Paul Goydos recently made a name for himself by finishing second at The Players Championship as well as for his humorous and insightful quotes to the press that week.
He kept the witty comments coming at the AT&T Classic, where he was still a hot commodity in the media room.On why he had no endorsements entering the season: “To me, you know, we're playing for $275 million. Somebody offers me $100,000 to switch my equipment; I'm going to look at them like they're insane. I play golf for a living, I don't sell golf clubs for a living.”
A World Without Tiger
Australian newspaper The Age assessed the PGA Tour with Tiger Woods on the sidelines recovering from his third knee surgery and wondered how current players would have been affected had their never been a Tiger: “Ernie Els is destined to go in the annals as the man most scarred by Woods, for the South African had two majors by midway through 1997, and seemed destined for an incredible career. Since then, he has won only one major, been runner-up five times and third three times.
“How many majors would Els have won in an era without Woods? Maybe seven or eight? Which, of course, would make him one of the best ever.”
Doing It Her Way
Annika Sorenstam’s announcement that she will quit golf at the end of this season caught many by surprise, but once she explained her decision, it made more sense.
First of all, Sorenstam said she didn’t want to limp or hobble into the twilight of her career an injured mess.
“Now I'm leaving on my terms. This is the way I played for all these years. That's the way I want to remember my career out here,” she said.
Her plans after golf are lofty ones: "My goal is to be one of the first females to really build a brand outside of golf," she said.
Sorenstam already has successful golf schools and a course-design business, so who is to doubt her?
Golf in the Slow Lane
The slow play issue is among the most common topics in professional golf and Peter Dawson, executive director of the golf rules body, The R&A, says something has to change.

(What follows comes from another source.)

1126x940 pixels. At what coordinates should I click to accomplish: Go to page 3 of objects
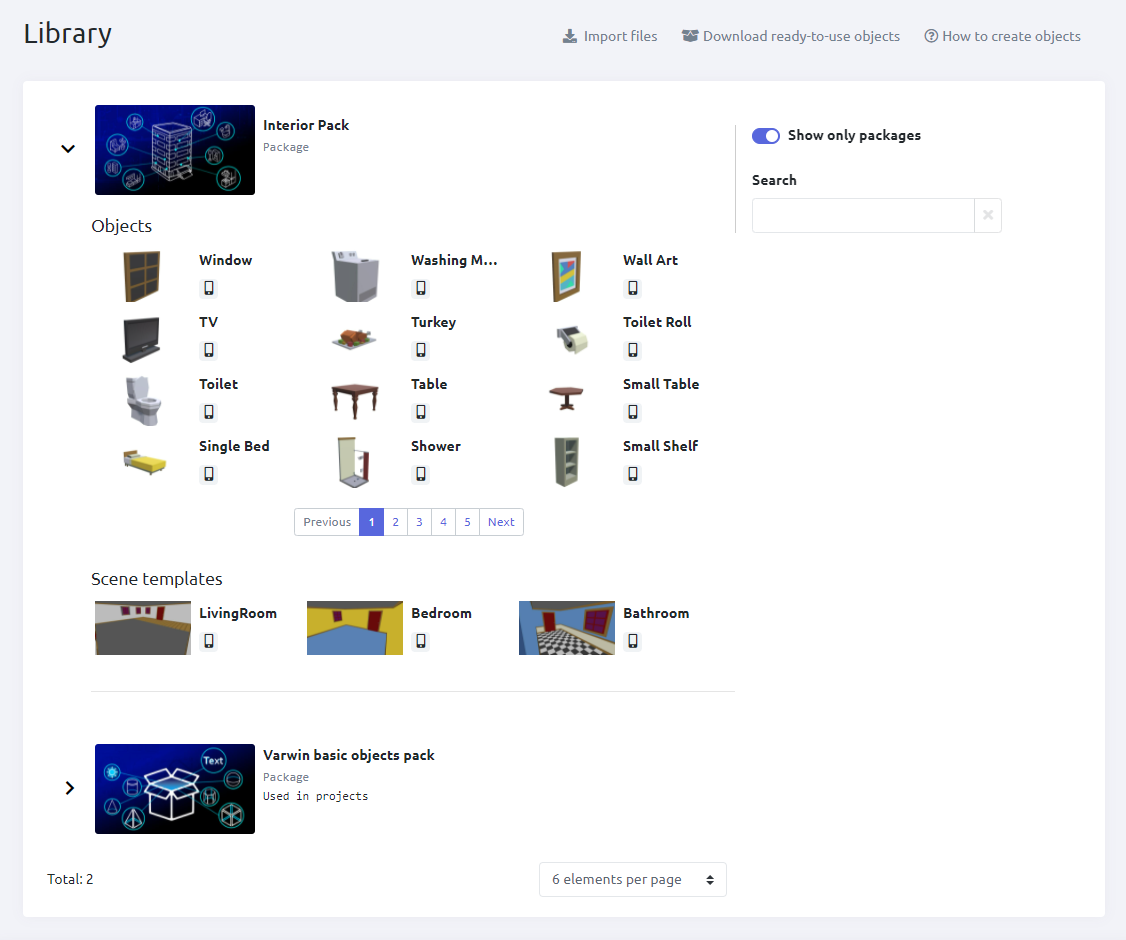point(419,522)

“It certainly needs something done about it, not just for the running of these events but for the effect it has on grass-roots play," Dawson said. "We do see people copying the stars, and I think it has had an effect on the pace of play.”
PGA Tour player J.B. Holmes takes the opposite view.
"You're playing for $1 million. If someone thinks I'm slow or taking too long, I don't care,” he said.
If TV ratings continue to slide and, as a result, tournament purses diminish, one might imagine Holmes would be willing to pick up the pace.
Finch's Big Splash
Richard Finch made his second and third big splash on the European Tour recently. His first came in December in New Zealand when the Englishman took home his first tour title.
The next came on the final day of the Irish Open, when he fell into a river and then won the tournament.
Standing on the bank of the River Maigue that bordered the par-5, 18th hole of Adare Manor, Finch’s momentum on his third shot carried him onto the water, reminiscent of Woody Austin’s dunking at last year’s Presidents Cup.
“I never gave a thought to falling in,” Finch said. “Making decent contact was the only thing I was bothered about.
"But the momentum of the shot took me in and once I got out again, I thought ‘God, I'm going to take a while to live this one down.’ I was absolutely dumbstruck, but I had swimming lessons as a kid, so I wasn't fearing for my safety.”
Finch made a bogey and won by two shots over Felipe Aguilar.